Criticism Of Musk’s Management Approach
Altman also criticized Musk’s management style during testimony, arguing that approaches successful in manufacturing and engineering environments did not work effectively in AI research settings.
“I don’t think Mr. Musk understood how to run a good research lab,” Altman said.
He testified that Musk had demoralized key researchers inside OpenAI by requiring leadership to rank employees and reduce staff.
“He had at one point required Greg and Ilya to make a list of the researchers and list out their accomplishments and stack rank them and take a chainsaw through a bunch,” Altman testified. “That did huge damage for a long time to the culture of the organization.”
Altman said he viewed himself as protecting the “sweat equity” of fellow co-founders Greg Brockman and Ilya Sutskever, who were primarily responsible for running OpenAI while Altman and Musk held responsibilities outside the company.
Following unresolved disagreements, Musk eventually departed OpenAI’s board and later launched competing AI initiatives at Tesla and his AI startup xAI.

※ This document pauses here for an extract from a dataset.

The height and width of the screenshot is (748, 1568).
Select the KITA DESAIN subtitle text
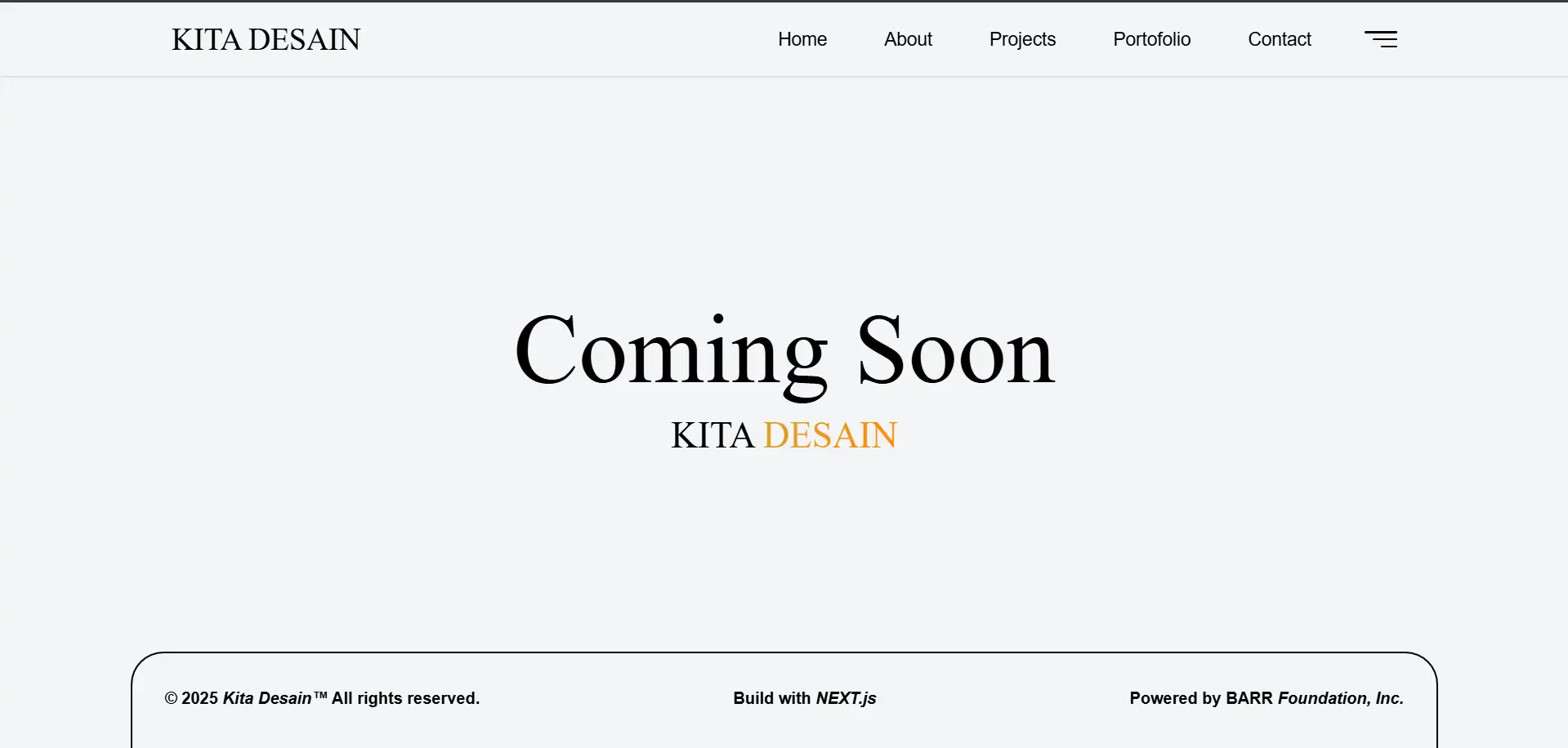784,434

Despite the separation, Altman testified that he continued communicating with Musk, providing updates on OpenAI’s progress while also seeking funding and advice.
Altman also recalled a 2018 meeting involving a potential Microsoft investment into OpenAI.
“Unlike a lot of meetings with Mr. Musk, this was a good vibes meeting,” Altman testified, adding that Musk spent much of the discussion showing memes on his phone.